| ОПИСАНИЕ ЗАДАЧИ |
Масштабируйте фрагмент данных от строки, содержащей «Click the preview dialog vertical scrollbar», до строки, содержащей «Action: pos(38,535)», включительно. Выведите только эти строки вместе с запросами, умножив каждую координату в ответах на 1,3 и округлив до целых (половины округляются вверх).

= = = = =

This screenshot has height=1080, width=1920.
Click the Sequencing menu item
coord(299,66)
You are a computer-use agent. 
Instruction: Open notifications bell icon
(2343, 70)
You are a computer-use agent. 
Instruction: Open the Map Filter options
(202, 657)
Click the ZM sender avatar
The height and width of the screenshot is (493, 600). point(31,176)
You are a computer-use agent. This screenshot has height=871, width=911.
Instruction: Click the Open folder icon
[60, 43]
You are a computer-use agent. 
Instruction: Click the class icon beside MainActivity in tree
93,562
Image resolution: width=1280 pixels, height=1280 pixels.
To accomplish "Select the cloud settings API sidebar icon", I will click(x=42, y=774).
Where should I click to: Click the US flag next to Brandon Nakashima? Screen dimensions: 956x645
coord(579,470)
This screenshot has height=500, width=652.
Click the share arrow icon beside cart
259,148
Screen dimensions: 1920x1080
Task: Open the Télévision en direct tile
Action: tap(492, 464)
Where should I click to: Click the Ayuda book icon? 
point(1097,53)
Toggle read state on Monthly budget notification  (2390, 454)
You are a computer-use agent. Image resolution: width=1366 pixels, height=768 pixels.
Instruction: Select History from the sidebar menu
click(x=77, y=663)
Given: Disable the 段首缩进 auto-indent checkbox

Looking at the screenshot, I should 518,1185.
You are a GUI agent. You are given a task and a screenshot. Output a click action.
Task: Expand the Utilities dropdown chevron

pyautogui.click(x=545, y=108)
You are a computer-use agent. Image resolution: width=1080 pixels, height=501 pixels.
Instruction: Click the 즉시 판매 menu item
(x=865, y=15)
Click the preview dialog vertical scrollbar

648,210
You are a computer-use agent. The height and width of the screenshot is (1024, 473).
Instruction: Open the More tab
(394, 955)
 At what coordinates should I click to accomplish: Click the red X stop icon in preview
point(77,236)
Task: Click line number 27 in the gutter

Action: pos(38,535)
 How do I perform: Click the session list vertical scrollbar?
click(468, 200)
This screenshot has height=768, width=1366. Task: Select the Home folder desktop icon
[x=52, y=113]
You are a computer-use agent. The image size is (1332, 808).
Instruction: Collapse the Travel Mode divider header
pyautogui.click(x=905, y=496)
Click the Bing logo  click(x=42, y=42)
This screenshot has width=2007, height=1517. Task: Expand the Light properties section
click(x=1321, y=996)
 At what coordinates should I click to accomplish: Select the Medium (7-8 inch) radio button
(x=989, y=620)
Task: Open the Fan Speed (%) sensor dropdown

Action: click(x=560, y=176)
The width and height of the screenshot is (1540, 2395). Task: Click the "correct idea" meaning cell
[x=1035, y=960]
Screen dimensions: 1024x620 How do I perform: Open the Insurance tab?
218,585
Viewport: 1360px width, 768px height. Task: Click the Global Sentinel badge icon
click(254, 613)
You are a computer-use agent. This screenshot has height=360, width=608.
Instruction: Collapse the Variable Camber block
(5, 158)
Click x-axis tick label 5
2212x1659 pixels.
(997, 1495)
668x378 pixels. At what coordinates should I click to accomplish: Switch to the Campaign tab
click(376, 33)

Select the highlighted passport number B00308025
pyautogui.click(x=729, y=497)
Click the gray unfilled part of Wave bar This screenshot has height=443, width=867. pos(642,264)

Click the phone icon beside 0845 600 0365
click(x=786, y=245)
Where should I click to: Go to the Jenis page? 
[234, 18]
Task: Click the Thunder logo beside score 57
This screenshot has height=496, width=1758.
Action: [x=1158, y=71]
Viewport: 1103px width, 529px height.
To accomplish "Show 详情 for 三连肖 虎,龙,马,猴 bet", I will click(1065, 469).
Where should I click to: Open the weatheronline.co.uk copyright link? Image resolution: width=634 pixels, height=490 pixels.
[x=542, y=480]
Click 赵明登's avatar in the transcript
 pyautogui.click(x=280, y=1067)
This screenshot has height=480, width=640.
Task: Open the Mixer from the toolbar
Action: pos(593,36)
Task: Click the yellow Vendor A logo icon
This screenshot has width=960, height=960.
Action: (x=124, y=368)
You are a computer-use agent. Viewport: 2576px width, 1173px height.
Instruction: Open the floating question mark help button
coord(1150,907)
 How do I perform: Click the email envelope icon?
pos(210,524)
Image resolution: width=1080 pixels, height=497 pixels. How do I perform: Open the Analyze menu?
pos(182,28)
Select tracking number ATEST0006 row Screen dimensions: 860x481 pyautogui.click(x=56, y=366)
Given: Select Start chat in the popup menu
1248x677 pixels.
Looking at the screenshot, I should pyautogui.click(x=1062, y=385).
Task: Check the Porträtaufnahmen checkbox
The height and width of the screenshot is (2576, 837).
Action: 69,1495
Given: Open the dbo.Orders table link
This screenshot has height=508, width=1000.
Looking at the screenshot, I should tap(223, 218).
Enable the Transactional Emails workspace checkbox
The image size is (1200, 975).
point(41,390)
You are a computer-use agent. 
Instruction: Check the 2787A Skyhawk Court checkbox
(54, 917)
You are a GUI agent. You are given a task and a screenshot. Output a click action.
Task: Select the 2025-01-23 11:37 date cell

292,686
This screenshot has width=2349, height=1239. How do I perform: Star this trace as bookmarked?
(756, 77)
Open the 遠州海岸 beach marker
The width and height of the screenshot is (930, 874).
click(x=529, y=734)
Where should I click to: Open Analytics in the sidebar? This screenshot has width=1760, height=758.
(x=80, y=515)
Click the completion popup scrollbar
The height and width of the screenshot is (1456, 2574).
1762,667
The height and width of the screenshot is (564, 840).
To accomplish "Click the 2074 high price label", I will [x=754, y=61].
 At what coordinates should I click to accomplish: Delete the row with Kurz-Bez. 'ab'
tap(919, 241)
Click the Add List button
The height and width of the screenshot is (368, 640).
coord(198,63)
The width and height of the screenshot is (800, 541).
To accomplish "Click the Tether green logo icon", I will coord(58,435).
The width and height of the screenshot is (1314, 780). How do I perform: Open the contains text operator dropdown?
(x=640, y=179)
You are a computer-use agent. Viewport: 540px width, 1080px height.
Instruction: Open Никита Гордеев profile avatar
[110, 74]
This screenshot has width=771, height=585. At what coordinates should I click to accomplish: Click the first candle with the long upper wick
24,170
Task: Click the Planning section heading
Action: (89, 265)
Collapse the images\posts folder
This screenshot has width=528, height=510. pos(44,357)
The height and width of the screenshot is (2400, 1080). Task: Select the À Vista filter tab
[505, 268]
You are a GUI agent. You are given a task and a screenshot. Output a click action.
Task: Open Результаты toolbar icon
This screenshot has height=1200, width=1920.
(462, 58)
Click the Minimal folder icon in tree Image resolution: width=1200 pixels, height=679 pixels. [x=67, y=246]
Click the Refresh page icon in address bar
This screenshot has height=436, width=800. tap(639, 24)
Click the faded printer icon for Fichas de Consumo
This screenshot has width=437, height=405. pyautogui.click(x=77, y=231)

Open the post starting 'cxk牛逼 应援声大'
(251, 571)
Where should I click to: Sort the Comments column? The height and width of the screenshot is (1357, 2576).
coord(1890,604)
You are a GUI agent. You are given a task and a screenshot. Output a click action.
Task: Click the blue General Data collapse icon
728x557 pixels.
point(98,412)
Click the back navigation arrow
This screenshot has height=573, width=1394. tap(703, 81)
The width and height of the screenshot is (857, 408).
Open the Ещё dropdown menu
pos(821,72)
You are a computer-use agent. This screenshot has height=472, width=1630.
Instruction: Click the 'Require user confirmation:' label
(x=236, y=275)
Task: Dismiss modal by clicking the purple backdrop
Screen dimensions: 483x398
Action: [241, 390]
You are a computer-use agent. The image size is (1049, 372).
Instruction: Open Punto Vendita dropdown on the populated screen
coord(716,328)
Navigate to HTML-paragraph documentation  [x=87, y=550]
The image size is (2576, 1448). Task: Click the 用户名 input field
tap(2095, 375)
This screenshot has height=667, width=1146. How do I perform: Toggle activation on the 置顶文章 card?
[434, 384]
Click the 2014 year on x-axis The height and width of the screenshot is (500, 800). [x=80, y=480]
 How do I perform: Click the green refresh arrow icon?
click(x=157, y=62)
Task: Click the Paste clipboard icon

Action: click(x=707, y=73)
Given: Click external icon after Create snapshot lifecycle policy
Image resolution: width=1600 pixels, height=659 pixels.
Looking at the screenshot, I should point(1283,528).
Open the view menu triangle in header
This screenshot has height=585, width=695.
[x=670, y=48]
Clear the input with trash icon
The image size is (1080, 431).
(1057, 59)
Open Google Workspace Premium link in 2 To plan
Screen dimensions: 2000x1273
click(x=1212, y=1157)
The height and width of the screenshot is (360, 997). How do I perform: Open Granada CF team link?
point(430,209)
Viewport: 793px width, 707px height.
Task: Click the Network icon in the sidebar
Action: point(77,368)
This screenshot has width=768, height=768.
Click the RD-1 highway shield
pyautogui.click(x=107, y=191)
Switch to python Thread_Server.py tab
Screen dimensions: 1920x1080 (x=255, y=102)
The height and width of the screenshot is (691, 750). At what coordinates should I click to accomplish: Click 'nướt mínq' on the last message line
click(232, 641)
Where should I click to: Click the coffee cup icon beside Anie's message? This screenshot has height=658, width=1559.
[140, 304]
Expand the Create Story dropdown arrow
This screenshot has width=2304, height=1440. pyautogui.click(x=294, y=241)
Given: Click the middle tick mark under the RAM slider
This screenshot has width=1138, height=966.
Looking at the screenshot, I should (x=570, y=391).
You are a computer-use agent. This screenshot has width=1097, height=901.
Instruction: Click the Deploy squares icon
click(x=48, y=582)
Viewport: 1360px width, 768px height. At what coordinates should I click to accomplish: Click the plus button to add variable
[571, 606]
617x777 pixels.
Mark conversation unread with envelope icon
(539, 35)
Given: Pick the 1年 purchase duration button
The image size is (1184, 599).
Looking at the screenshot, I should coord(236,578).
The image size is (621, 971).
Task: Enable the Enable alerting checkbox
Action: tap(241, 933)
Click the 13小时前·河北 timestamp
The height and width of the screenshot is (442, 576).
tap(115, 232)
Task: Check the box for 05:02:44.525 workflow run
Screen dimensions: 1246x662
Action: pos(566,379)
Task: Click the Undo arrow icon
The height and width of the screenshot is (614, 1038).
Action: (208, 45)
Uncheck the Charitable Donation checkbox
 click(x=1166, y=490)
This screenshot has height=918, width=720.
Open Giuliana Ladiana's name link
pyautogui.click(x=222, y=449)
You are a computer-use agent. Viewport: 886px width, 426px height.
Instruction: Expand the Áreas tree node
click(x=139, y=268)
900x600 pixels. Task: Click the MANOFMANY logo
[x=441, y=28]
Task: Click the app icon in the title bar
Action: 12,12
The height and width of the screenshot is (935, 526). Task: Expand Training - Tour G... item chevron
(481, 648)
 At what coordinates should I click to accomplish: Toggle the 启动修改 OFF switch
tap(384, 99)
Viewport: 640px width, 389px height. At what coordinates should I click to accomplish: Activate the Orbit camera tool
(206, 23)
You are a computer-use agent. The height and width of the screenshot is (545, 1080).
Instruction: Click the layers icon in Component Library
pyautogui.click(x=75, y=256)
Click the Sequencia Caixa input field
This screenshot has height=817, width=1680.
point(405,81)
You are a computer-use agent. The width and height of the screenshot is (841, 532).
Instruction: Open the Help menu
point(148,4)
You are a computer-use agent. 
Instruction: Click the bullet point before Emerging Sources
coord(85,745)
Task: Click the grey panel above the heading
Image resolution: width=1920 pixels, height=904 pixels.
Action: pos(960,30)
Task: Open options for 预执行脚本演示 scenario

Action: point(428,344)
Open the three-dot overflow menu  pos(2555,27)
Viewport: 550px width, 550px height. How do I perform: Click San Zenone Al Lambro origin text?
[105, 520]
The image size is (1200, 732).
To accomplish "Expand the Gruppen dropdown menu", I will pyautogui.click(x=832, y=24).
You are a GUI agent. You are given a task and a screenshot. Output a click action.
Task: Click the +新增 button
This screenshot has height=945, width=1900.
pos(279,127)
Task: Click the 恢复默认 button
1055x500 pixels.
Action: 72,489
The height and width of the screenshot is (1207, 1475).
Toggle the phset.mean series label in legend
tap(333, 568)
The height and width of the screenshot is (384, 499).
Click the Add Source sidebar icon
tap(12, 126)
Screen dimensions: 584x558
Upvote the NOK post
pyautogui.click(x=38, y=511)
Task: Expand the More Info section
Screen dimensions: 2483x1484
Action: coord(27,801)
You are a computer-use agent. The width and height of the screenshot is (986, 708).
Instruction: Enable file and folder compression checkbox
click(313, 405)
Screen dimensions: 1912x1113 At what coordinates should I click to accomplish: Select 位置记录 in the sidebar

= = = = =

| ИТОГОВЫЙ РЕЗУЛЬТАТ |
Click the preview dialog vertical scrollbar

842,273
You are a computer-use agent. The height and width of the screenshot is (1024, 473).
Instruction: Open the More tab
(512, 1242)
 At what coordinates should I click to accomplish: Click the red X stop icon in preview
point(100,307)
Task: Click line number 27 in the gutter

Action: pos(49,696)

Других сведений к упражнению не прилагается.